===== Passage source =====

En préambule, le parasite en personne nous conte ses origines. Il existe depuis la nuit des temps, enfin, pour être plus précis, depuis que la Terre s’est formée. Mais alors que toutes les espèces se sont reproduites pour ensuite se développer et aboutir à ce que nous connaissons, ce pauvre parasite n’a pas pu le faire car il lui manquait une chose capitale : la naissance. Mine de rien, son petit laïus remet en cause ce fait soi-disant acquis comme quoi la nature est bien faite. Il met aussi en lumière la faiblesse du scénario tant il paraît improbable que ce parasite n’ait pu trouver au fil du temps et des époques une mère porteuse avant Yanka. Alain Robak pêche par un trop plein d’explication là où le mystère quant à sa provenance aurait mieux convenu. Mais j’ergote un peu sur un point de détail qui n’a finalement pas grande importance compte tenu des ambitions du réalisateur. Ce n’est pas tant la naissance du parasite qui l’intéresse, d’ailleurs, celle-ci aura lieu hors champ, que sa relation avec Yanka et sa façon d’appréhender son environnement. Comme tout bébé, il ressent tout ce que fait sa mère. Elle boit, il s’enivre ; elle fait l’amour, il gigote avec elle ;… La seule différence avec un véritable bébé est que lui peut exprimer ses sentiments. Ainsi, il comprend pourquoi Yanka aime faire l’amour, car lui-même s’est beaucoup amusé à être secoué de la sorte. 90% du film durant, le parasite n’existe pas autrement que par sa voix. Il n’est pas toujours aisé de parvenir à donner chair à un personnage qu’on ne voit quasiment jamais, or ici, le réalisateur s’acquitte plutôt bien de la tâche, bien aidé par la « voix » du parasite, sorte de voix enfantine légèrement trafiquée. Emmanuelle Escourou, l’interprète de Yanka, devient ainsi plus crédible à partir du moment où elle doit cohabiter avec son occupant. Gironde, arborant fièrement ses dents du bonheur et n’hésitant pas à se dévoiler nue devant l’objectif de la caméra, Emmanuelle Escourou semble marcher sur les traces de la Béatrice Dalle de 37°2 le matin, le côté hystérique en moins.

===== Données disponibles =====

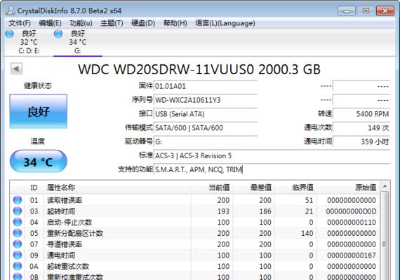Click the status orb for attribute 01

(18, 200)
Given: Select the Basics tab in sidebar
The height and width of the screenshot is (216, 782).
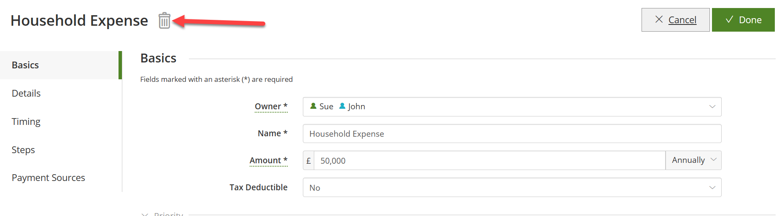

=====

• **Consigne**:
Relevez tous les noms propres de personnes et de personnages cités dans le passage source, dans leur ordre d'apparition. Les lignes n'ont aucun rapport avec le passage source.

• **Réponse complète**:
Yanka, Alain Robak, Emmanuelle Escourou, Béatrice Dalle